You can chose which phrase range will contain the overlap by using the DISTINCTTYPE attribute.
Example
<distinct>
<text data="A B C" />
<text data="B C D" />
</distinct>
This has A B C D as a sequence.
Here there are 2 phrase ranges passing up to the rule “A B C” and “B C D”. There is an overlap of “B C” between the 2 phrase ranges. The default behaviour of DISTINCT is to keep the overlap in the rightmost phrase range (left means towards the beginning of the document) so the resulting phrase ranges are “A” and “B C D” with a UNION rule used instead the result would be a single phraserange “A B C D”

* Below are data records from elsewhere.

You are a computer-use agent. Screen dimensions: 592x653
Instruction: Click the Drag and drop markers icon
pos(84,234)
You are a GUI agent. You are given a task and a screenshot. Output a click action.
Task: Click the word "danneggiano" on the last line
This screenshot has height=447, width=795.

A reasonable question is why have this rule in addition to UNION. The motivating reason was to handle extraction grouping where repeated anchors were used and also extracted. If we grouped using a UNION then the grouping was not what was wanted.
<extract>
<sequence extract_group="Section" punctuation="ignore_all" type="text">
<text data="Section #" extract_name="Section number"/>
<skip count="100?" extract_name="Section text"/>
<any>
<text data="Section #"/>
<text data="Appendices"/>
</any>
</sequence>
</extract>
On
Section 1
This is some text for the section.
Section 2
This is some more text for the next section.
Section 3
This is yet some more text for the next and next section.
Appendices
The problem here being that the sequences found from “Section 1” to “Section 2” and from “Section 2” to “Section 3” are overlapping. In many cases the overlap wouldn’t matter but here we want the “anchor” for the section extracted and grouped. Since we are grouping by the <sequence>’s phrase ranges the tagged “Section 2” does occur in the first sequence - and so it is grouped appropriately.

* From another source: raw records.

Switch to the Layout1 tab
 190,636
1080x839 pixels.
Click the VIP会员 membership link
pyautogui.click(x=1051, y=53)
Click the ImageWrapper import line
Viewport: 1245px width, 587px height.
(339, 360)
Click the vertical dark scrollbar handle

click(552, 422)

<META name="Section" value="" score="1.00">
<META name="Section number" value="Section 1" score="1.00"/>
<META name="Section number" value="Section 2" score="1.00"/>
<META name="Section text" value="This is some text for the section." score="1.00"/>
</META>
<META name="Section" value="" score="1.00">
<META name="Section number" value="Section 2" score="1.00"/>
<META name="Section number" value="Section 3" score="1.00"/>
<META name="Section text" value="This is some more text for the next section." score="1.00"/>
</META>
<META name="Section" value="" score="1.00">
<META name="Section number" value="Section 3" score="1.00"/>
<META name="Section text" value="This is yet some more text for the next and next section." score="1.00"/>
</META>
Applying a UNION above the <sequence> which was the first thought doesn’t help here since it would run all the <sequences> into a single phrase range and thus group all together which is not what is wanted.

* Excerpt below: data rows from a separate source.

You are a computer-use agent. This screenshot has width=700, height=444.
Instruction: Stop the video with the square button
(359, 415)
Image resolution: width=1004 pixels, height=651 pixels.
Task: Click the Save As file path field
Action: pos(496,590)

Adding a DISTINCT rule above the SEQUENCE and using that rule as the grouping phrase range solves the problem
<extract>
<distinct extract_group="Section" >
<sequence punctuation="ignore_all" type="text">
<text data="Section #" extract_name="Section number"/>
<skip count="100?" extract_name="Section text"/>
<any>
<text data="Section #"/>
<text data="Appendices"/>
</any>
</sequence>
</distinct>
</extract>
By moving the overlap to the right (towards the end of the document) this gives us the wanted grouping and extractions.
<META name="Section" value="" score="1.00">
<META name="Section number" value="Section 1" score="1.00"/>
<META name="Section text" value="This is some text for the section." score="1.00"/>
</META>
<META name="Section" value="" score="1.00">
<META name="Section number" value="Section 2" score="1.00"/>
<META name="Section text" value="This is some more text for the next section." score="1.00"/>
</META>
<META name="Section" value="" score="1.00">
<META name="Section number" value="Section 3" score="1.00"/>
<META name="Section text" value="This is yet some more text for the next and next section." score="1.00"/>
</META>